§ Dataset records:
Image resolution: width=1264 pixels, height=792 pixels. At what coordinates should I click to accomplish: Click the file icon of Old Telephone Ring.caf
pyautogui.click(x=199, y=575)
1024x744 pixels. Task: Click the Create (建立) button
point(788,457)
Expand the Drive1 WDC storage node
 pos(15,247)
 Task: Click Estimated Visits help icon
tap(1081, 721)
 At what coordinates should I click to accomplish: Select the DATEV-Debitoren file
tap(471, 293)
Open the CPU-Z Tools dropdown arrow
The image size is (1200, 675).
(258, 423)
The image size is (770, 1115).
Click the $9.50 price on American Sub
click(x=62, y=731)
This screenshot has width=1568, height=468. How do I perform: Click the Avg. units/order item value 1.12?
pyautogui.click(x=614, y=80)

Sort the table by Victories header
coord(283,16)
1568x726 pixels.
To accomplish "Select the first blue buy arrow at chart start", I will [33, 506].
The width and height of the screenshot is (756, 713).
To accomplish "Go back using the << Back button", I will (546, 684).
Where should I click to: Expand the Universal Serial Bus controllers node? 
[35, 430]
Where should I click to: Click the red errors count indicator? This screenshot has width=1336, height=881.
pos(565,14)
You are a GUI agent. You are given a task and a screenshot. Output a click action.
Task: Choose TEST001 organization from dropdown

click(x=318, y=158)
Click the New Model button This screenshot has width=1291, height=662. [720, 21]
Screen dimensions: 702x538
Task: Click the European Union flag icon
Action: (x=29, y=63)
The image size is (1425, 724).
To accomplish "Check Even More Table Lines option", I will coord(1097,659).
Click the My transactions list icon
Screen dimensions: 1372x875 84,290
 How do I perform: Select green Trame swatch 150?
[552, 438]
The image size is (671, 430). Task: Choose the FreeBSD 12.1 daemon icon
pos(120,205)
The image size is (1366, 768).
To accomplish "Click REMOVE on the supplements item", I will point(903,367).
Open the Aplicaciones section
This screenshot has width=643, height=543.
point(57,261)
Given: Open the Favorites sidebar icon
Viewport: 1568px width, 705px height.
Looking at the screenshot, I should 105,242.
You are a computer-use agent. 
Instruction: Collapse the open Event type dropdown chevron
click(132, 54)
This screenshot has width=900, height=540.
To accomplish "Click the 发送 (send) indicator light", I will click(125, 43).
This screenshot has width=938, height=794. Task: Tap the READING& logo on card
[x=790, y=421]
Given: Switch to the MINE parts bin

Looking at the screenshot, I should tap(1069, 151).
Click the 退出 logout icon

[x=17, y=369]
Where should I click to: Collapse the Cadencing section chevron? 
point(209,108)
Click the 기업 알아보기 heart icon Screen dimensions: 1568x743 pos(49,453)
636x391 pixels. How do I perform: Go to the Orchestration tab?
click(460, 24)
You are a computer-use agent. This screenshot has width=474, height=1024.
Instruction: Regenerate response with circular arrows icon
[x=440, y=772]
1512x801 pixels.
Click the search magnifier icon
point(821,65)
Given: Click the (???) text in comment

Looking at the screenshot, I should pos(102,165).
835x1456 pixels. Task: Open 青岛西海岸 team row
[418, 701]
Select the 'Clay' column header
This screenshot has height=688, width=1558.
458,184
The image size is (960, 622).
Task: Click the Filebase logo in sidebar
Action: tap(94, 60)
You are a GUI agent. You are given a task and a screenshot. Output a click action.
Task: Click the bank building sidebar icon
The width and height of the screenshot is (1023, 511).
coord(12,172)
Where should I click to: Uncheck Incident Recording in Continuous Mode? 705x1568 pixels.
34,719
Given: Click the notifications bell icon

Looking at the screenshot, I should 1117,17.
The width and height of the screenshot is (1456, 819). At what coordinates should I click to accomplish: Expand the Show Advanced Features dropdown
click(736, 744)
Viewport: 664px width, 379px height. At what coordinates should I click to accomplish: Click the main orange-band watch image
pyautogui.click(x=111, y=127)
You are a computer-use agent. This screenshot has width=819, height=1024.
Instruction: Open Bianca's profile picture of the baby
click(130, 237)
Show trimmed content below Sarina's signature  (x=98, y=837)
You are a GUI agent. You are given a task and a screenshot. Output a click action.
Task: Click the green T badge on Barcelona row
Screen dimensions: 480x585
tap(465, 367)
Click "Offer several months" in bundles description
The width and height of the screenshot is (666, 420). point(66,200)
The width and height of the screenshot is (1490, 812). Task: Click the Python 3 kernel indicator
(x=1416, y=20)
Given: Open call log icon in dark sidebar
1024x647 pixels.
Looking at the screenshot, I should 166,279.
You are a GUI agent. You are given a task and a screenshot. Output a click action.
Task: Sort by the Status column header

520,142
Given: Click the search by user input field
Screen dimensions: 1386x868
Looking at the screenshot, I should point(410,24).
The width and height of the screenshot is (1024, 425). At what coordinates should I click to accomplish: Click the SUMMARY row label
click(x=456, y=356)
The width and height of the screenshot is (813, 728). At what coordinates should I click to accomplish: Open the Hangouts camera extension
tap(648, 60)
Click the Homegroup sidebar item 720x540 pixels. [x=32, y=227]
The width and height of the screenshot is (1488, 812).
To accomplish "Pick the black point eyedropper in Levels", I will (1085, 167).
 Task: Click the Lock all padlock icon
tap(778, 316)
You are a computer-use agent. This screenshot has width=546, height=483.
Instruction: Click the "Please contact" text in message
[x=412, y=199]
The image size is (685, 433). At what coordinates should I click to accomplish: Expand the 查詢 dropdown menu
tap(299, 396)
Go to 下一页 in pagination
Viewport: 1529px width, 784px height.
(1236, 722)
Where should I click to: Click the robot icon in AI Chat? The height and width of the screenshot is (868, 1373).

§ What to work on:
Rewrite the records from the line with "The width and height of the screenshot is (813, 728)." up to and including the line with "will (1085, 167).", swapping "Homegroup" for "Network" and leaving everything else in those lines as it is.

§ Answer to this problem:
The width and height of the screenshot is (813, 728). At what coordinates should I click to accomplish: Open the Hangouts camera extension
tap(648, 60)
Click the Network sidebar item 720x540 pixels. [x=32, y=227]
The width and height of the screenshot is (1488, 812).
To accomplish "Pick the black point eyedropper in Levels", I will (1085, 167).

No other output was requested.